__REQUIREMENT__:
Copy out exactly each line from the line with "Given: Select the Academics grade label" through the last line of the material below.

__GIVEN ENTRIES__:
+===+

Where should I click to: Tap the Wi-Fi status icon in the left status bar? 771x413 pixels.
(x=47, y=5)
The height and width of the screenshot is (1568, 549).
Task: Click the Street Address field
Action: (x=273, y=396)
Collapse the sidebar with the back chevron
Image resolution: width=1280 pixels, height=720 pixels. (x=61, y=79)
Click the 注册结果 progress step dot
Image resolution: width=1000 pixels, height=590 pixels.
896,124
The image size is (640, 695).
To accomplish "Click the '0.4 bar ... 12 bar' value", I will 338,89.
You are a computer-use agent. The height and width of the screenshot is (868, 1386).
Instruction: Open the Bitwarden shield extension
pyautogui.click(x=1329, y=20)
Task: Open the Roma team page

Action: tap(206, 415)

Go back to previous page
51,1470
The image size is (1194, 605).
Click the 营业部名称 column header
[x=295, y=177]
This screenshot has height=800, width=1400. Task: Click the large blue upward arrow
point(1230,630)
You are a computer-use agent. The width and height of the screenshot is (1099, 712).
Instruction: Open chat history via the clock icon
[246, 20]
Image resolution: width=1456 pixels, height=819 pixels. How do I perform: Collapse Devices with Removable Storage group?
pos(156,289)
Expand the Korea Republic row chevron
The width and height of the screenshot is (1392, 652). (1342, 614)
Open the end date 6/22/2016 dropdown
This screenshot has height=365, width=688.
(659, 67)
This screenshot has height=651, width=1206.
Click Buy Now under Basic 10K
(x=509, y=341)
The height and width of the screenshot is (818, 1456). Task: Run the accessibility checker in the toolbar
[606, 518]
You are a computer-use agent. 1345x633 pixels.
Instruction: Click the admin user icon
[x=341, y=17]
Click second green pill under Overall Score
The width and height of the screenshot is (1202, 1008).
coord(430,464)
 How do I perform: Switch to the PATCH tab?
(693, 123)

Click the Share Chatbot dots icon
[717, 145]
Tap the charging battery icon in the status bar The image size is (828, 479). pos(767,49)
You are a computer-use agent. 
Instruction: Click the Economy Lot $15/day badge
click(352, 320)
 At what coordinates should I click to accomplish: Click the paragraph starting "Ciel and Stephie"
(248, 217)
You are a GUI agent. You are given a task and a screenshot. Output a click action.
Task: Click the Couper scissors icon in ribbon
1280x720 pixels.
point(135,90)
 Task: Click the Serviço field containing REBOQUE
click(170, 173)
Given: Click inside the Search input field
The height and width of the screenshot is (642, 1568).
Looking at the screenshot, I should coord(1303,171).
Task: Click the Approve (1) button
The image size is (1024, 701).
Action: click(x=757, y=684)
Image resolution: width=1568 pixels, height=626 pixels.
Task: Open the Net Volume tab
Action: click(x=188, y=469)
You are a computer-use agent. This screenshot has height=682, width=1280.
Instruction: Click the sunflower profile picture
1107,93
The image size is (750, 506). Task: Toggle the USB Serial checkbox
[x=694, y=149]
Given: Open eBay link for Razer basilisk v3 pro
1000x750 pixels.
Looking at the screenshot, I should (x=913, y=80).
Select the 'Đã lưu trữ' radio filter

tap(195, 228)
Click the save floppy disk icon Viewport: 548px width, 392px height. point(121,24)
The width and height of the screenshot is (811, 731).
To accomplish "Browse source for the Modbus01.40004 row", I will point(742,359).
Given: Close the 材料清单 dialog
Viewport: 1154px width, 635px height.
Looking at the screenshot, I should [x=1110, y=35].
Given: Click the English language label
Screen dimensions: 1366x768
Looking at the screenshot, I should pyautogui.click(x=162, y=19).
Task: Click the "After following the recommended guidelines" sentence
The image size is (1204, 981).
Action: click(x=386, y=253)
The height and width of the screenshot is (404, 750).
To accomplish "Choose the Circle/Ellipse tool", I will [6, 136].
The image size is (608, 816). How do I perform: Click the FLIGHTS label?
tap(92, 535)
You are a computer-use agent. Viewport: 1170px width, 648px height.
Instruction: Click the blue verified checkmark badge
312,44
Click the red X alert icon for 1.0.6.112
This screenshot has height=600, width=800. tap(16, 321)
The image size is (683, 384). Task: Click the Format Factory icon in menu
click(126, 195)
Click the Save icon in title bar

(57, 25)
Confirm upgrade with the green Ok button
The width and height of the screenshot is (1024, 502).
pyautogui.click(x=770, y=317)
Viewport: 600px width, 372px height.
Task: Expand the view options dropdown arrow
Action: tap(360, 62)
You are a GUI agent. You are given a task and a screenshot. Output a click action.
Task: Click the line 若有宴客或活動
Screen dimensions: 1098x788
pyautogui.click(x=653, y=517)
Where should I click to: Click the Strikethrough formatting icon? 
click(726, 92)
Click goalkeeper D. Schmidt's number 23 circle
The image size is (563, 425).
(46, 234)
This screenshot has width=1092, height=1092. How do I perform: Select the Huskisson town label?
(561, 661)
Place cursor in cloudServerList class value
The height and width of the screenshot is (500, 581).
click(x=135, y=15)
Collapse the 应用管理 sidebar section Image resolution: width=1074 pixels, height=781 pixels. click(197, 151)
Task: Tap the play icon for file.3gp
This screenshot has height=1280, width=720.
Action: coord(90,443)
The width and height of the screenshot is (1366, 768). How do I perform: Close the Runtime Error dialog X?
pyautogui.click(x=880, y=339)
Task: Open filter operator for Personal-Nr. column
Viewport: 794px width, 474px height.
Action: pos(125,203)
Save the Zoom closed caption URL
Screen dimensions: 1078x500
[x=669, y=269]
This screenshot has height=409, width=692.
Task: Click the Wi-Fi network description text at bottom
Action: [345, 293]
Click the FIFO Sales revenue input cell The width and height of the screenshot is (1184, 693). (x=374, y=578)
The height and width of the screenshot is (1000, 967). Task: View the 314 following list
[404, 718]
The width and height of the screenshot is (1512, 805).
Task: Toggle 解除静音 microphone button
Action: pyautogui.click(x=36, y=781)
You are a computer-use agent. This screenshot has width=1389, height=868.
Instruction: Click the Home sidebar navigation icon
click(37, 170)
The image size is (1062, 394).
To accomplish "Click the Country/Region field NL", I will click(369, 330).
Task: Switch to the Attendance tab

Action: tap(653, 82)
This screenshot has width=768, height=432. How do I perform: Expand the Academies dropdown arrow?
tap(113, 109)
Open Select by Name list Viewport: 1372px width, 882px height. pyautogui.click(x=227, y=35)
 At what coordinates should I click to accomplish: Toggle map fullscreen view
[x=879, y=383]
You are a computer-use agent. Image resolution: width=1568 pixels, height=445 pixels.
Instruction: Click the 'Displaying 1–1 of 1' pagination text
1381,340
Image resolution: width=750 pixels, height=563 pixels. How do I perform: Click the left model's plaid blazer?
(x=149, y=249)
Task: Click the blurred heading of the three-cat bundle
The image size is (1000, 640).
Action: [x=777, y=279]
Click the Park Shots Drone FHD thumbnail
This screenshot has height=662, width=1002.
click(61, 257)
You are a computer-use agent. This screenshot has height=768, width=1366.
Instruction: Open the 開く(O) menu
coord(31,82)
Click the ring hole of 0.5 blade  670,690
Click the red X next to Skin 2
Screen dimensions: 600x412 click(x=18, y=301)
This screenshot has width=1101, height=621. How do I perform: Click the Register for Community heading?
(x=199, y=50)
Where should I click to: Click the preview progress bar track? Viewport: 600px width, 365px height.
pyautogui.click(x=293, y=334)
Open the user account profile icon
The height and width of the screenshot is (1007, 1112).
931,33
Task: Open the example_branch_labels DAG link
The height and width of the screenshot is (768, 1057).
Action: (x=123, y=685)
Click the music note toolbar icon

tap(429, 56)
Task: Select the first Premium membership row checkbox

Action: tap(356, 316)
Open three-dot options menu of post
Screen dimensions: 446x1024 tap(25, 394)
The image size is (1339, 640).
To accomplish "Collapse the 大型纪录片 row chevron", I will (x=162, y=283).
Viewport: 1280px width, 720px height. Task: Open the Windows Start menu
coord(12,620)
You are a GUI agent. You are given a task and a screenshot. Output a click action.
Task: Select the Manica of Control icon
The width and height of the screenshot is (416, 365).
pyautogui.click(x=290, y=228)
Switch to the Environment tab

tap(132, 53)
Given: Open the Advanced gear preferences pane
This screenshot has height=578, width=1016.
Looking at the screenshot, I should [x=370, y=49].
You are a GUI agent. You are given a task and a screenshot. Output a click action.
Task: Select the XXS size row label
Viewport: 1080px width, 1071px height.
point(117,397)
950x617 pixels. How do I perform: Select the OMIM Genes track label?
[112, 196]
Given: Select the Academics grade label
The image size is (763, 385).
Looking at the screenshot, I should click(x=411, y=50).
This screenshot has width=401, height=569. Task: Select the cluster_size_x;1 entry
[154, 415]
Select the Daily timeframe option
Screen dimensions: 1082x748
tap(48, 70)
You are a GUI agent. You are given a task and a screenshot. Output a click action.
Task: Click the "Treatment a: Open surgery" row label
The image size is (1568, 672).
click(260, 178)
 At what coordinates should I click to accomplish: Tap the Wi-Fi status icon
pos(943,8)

+===+

__TASK SOLUTION__:
Given: Select the Academics grade label
The image size is (763, 385).
Looking at the screenshot, I should click(x=411, y=50).
This screenshot has width=401, height=569. Task: Select the cluster_size_x;1 entry
[154, 415]
Select the Daily timeframe option
Screen dimensions: 1082x748
tap(48, 70)
You are a GUI agent. You are given a task and a screenshot. Output a click action.
Task: Click the "Treatment a: Open surgery" row label
The image size is (1568, 672).
click(260, 178)
 At what coordinates should I click to accomplish: Tap the Wi-Fi status icon
pos(943,8)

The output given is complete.